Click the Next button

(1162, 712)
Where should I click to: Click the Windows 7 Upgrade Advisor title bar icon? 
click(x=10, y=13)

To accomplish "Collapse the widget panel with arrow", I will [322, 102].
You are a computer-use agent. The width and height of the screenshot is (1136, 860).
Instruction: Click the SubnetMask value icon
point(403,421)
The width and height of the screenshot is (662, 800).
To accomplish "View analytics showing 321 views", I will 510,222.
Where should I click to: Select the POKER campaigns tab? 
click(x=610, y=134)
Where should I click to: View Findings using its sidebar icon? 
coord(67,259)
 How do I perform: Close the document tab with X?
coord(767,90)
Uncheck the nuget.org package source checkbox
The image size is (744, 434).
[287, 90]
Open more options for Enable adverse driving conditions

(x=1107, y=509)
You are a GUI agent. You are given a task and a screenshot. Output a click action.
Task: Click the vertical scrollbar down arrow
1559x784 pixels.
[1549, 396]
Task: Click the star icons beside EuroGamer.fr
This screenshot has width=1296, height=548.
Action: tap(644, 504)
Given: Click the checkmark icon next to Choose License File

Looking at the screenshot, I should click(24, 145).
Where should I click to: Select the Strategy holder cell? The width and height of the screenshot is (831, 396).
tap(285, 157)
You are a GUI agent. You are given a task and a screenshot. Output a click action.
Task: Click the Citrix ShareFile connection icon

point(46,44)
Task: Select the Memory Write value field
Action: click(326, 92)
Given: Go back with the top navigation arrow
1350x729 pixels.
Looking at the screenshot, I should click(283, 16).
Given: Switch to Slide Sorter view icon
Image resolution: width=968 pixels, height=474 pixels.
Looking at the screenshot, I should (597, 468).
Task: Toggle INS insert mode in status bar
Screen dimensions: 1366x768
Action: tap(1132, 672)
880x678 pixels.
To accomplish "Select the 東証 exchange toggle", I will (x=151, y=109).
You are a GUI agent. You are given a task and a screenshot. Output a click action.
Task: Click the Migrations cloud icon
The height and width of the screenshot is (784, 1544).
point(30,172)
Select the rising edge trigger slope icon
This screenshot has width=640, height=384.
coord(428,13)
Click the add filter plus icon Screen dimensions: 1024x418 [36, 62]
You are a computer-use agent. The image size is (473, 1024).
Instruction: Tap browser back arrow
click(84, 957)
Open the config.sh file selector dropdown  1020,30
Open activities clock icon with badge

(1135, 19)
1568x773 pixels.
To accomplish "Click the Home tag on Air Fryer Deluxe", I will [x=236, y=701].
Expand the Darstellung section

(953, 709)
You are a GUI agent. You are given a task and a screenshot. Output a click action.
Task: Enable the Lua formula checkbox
◇ ◇ ◇ ◇ ◇
** Aim of the exercise **
Copy every line from the data that includes the string "accomplish".

** Output for this exercise **
To accomplish "Collapse the widget panel with arrow", I will [322, 102].
To accomplish "View analytics showing 321 views", I will 510,222.
To accomplish "Select the 東証 exchange toggle", I will (x=151, y=109).
To accomplish "Click the Home tag on Air Fryer Deluxe", I will [x=236, y=701].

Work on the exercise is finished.